Zinstief nutzt Käufern und Verkäufern

Abgesehen von den sehr guten Preisen, die im Berliner Immobilienmarkt 2012 erzielt werden können, ist es vor allem das noch immer vorhandene Zinstief, das für einen Verkauf spricht. Eigentlich nutzen die sehr günstigen Fremd-kapitalkonditionen den Käufern von Immobilien. Verkäufer aber profitieren ebenso von den historisch niedrigen Zinsen. Denn wenn die Zinswende kommt, wird die Beschaffung von Bankfinanzierungen auf der Käuferseite Käuferseite naturgemäß schwerer. Viele professionelle Akteure befürchten dann eine gewisse Abkühlung der Nachfrage nach Immobilien.

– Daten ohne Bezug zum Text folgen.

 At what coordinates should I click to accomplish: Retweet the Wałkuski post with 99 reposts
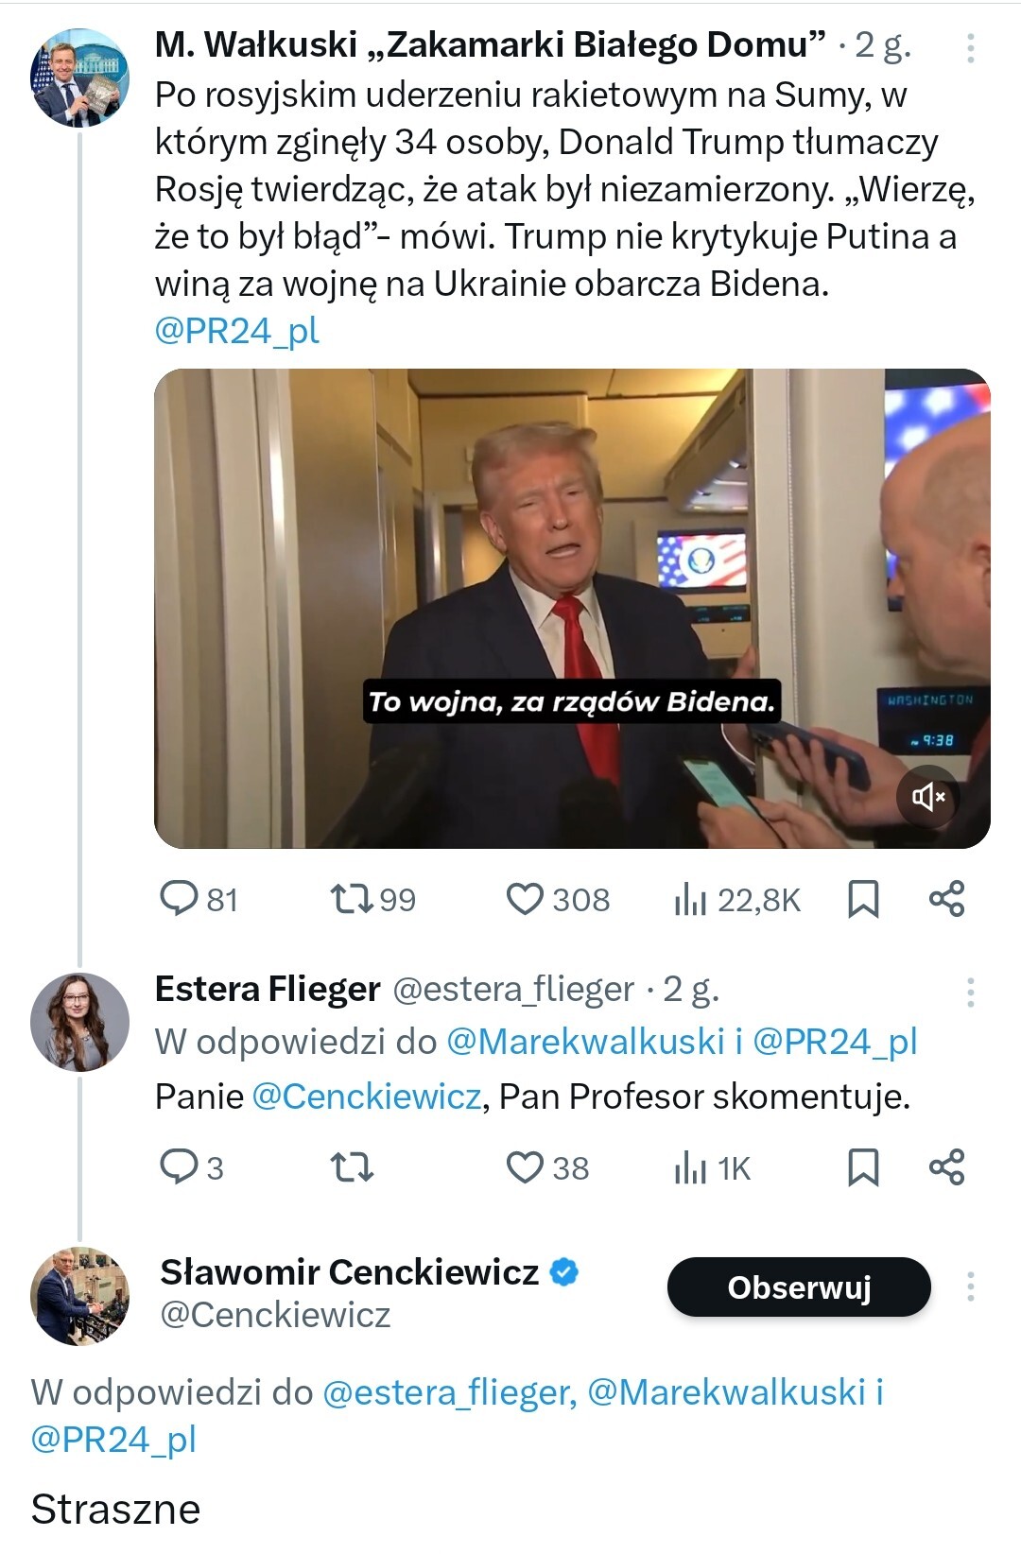[352, 899]
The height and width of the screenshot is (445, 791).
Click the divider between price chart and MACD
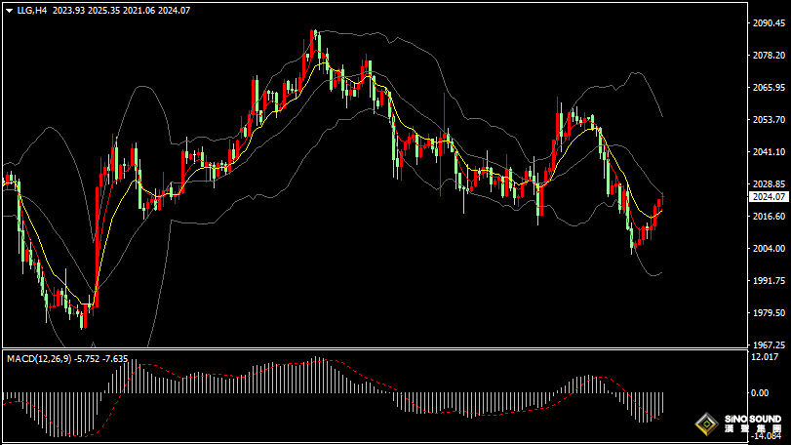(x=371, y=348)
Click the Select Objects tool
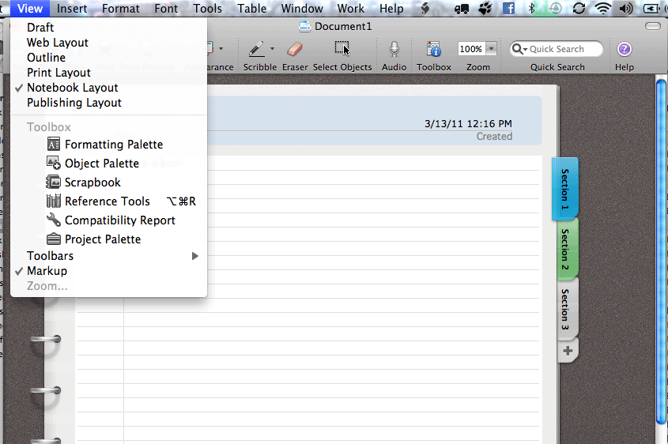Viewport: 668px width, 444px height. 342,49
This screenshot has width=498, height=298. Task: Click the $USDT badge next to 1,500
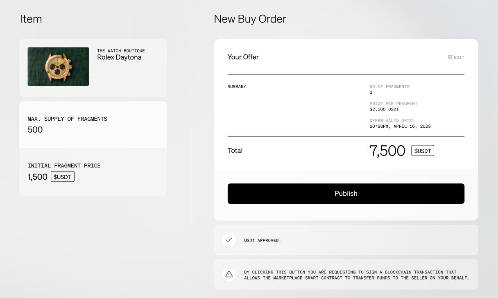coord(63,177)
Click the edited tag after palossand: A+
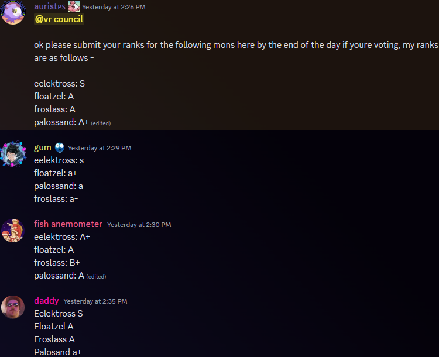439x357 pixels. tap(101, 123)
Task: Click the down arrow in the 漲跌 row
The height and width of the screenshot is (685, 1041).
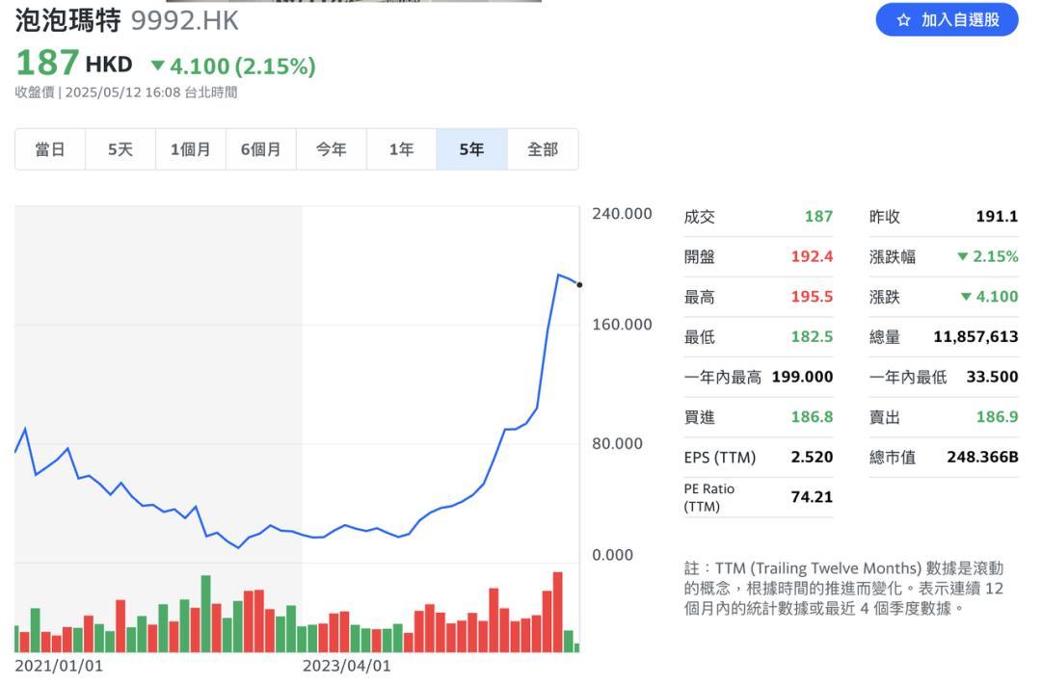Action: 966,297
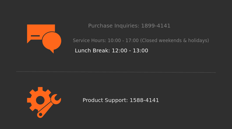Click the orange wrench handle
232x129 pixels.
(46, 108)
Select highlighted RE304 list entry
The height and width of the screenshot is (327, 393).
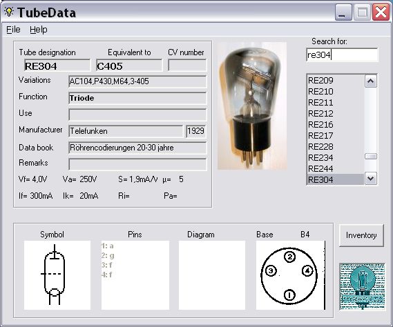[336, 179]
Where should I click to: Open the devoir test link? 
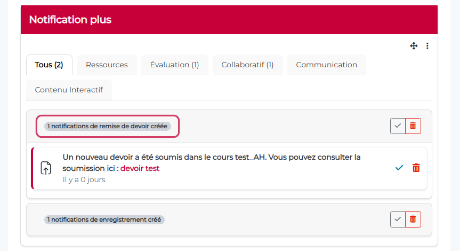pos(140,168)
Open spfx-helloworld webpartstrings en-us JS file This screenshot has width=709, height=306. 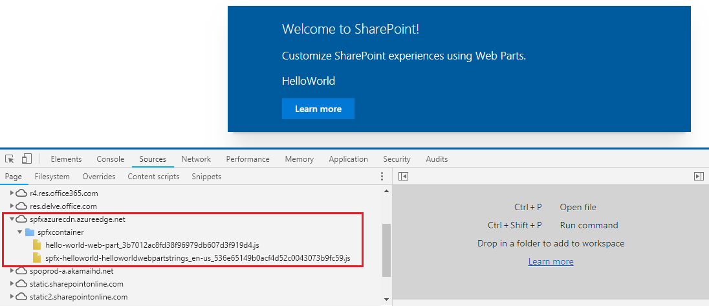(197, 258)

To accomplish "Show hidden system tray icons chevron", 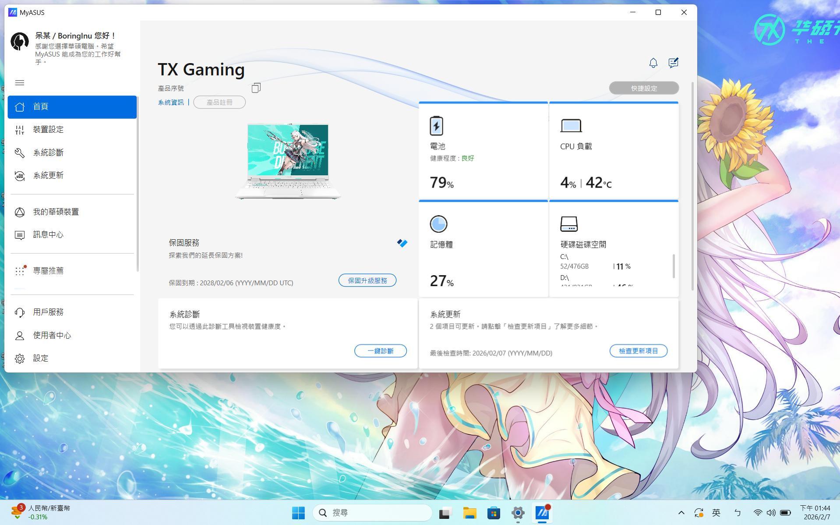I will click(681, 513).
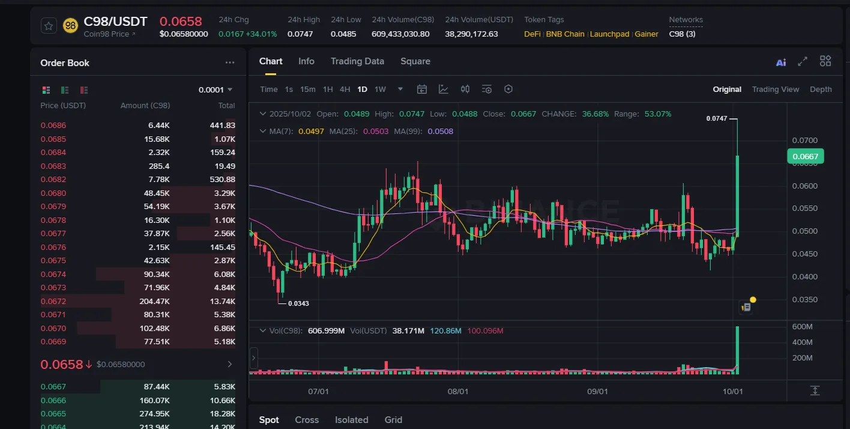Open chart settings hexagon icon
Screen dimensions: 850x429
[x=508, y=90]
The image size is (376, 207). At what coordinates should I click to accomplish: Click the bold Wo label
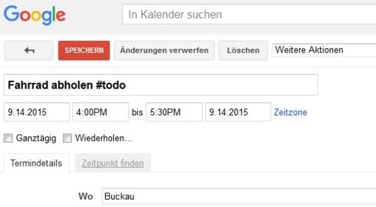(x=85, y=196)
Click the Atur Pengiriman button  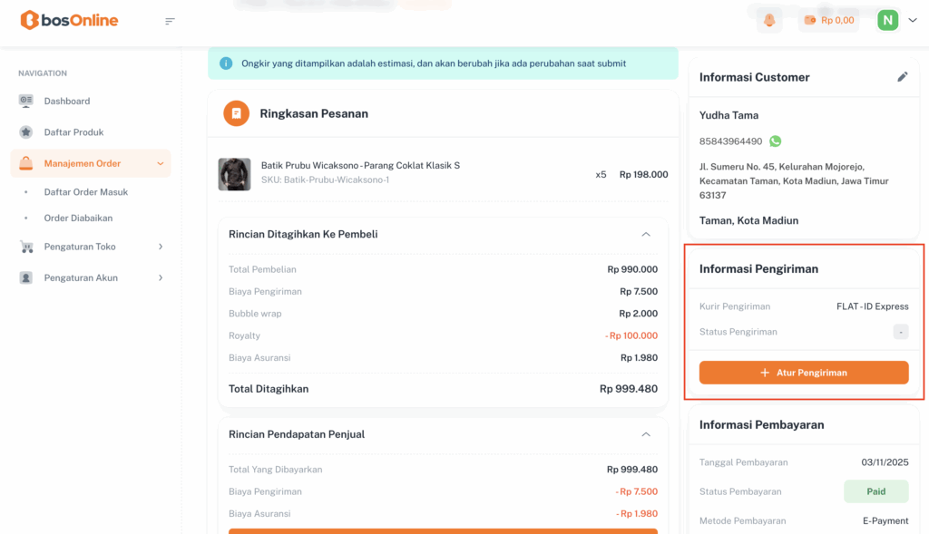pyautogui.click(x=803, y=373)
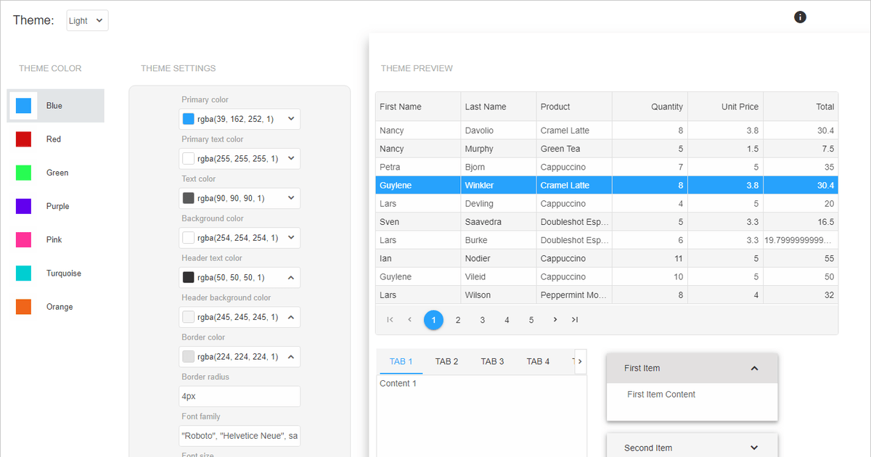Click the blue swatch icon inside the Primary color field
This screenshot has width=871, height=457.
[189, 118]
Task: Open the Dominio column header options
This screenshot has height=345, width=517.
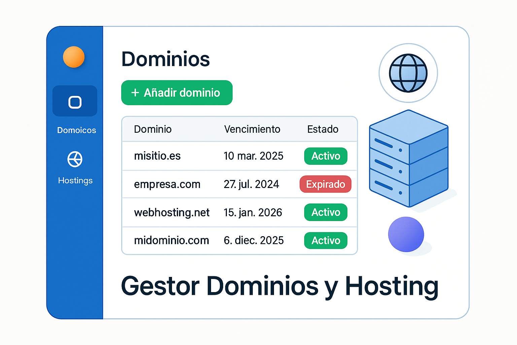Action: [153, 129]
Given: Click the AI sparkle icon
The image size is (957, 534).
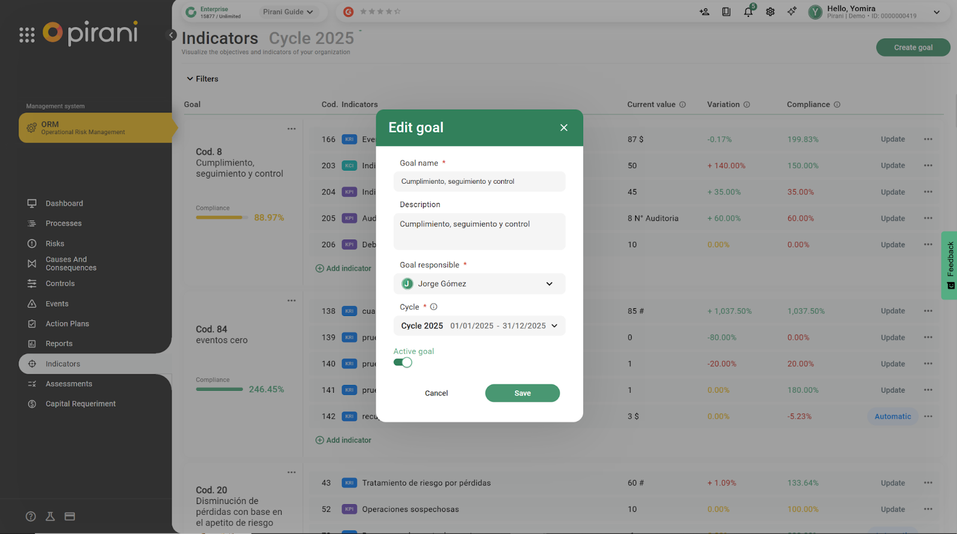Looking at the screenshot, I should 792,12.
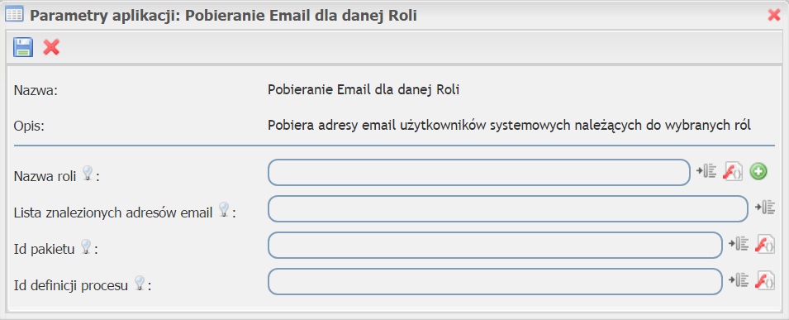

Preisentwicklung vor dem Höhepunkt

Zweitens sehen viele Profis den Preisaufschwung kurz vor seinem Peak. Ich kenne keinen, der in Berlin einen deutlichen Marktrückgang befürchtet. Dennoch ist es nicht unwahrscheinlich, dass die Preisentwicklung eine Beruhigung erfahren wird und sich auf dem heutigen Niveau einpendelt. Das bedeutet für potenzielle Verkäufer, dass sie auf der richtigen Seite der Kurve veräußern, nämlich kurz vor der Spitze der sinusförmigen Nachfragekurve.

Beruhigung bei den Mieten

Ein dritter Grund für den Verkauf ist die sich abzeichnende Beruhigung der Mietenentwicklung. Grundsätzlich fehlen in Berlin Wohnungen und wir werden über Jahre hinweg einen Vermietermarkt erleben. Die Mietpreisanstiege könnten in Zukunft jedoch weniger deutlich ausfallen als in den zurückliegenden Jahren, als Berlin nach langer Zeit der Mietenstagnation einen Nachholeffekt erlebt hat. Immobilienbesitzer können also heute noch mit der Phantasie der sehr guten Mietzuwächse in den Verkauf gehen.

Selbst wenn die Mietenentwicklung weiter so dynamisch verlaufen sollte wie bisher, dürfte die Mieterfluktuation geringer werden. Während bis vor kurzem noch pro Jahr rund zehn Prozent aller Mieterhaushalte umgezogen sind, dürfte die Mobilität abnehmen und die Verweildauer in den Mietverhältnissen steigen. In der Folge können die Cash-flows in den Beständen nicht mehr in der gleichen Geschwindigkeit durch hohe Neuvermietungsmieten entwickelt werden wie bisher.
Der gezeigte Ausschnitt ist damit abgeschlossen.